Bühne frei für die erste Podiumsdiskussion. Die Teilnehmer sind Dirk Martens, Geschäftsführer von House of Research, Antonius Klees, Geschäftsführer von active value, Peter Giesecke, Geschäftsführer von Pocketbrain.de, Dr. Stefan Volck von der Deutschen Telekom und Rainer Grobbel von Lycos Europe.

Dr. Stefan Volck hält das Timing für wichtig: “Es gab schon in der ersten Dotcom-Phase viele gute Ideen, die aber leider gefloppt sind, und die jetzt wieder auftauchen. Der Kleinanzeigenmarkt ist zusammengebrochen und neue Werbeformen und Kooperationsmodelle entstehen. Vieles davon ist Trial and Error, muss erprobt werden und geht vielleicht schief.”

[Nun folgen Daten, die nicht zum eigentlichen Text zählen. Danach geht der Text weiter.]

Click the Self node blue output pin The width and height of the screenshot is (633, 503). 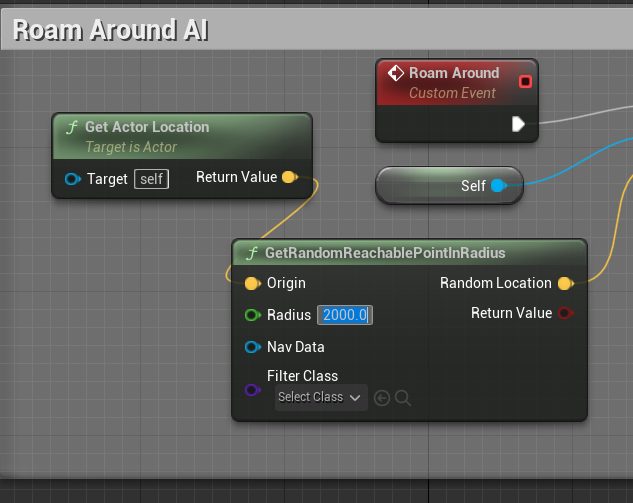[x=498, y=186]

Peter Giesecke nennt die Vorteile, Nur-Web-Inhalte im Web einzuführen: “Man kann auf das Vertriebsnetz verzichten, man kann mit deutlich weniger Aufwand innovative Ideen publizieren ohne auf Bahnhofskioske angewiesen zu sein.”

Rainer Grobbel sieht immer noch eine Trennung zwischen Profi- und Amateurangeboten und Antonius Klees findet diese Trennung gar nicht so schlecht: “Web 2.0 heißt nicht immer User-Generated Content. Die Nutzer schreiben gar nicht so viel, wie man sich das immer vorstellt. Als Marke will ich unter Umständen auch gar nicht, dass jeder etwas dazu reinschreibt. Gute Inhalte müssen von Profis gemacht werden.”

2 Kommentare to “Ist eine Trennung zwischen Profi- und Amateurcontent gewollt?”

  1. Alexx sagt:

    “Gute Inhalte müssen von Profis gemacht werden.”

    Frage: Wer entscheidet denn ob der Content gut oder schlecht ist? Wer entscheidet zwischen Profi und “Amateur”?

  2. FRESH INFO +++ sagt:

    Sorry Alexx. Hab deinen Kommentar ein wenig zu spät gesehen, als die Diskussion schon bei einem anderen Thema war. Ich hab mir die Frage aber notiert und werd sie gleich an die Moderatoren weiterreichen, weil sie auch ganz gut zur zweiten Podiumsdiskussion passt.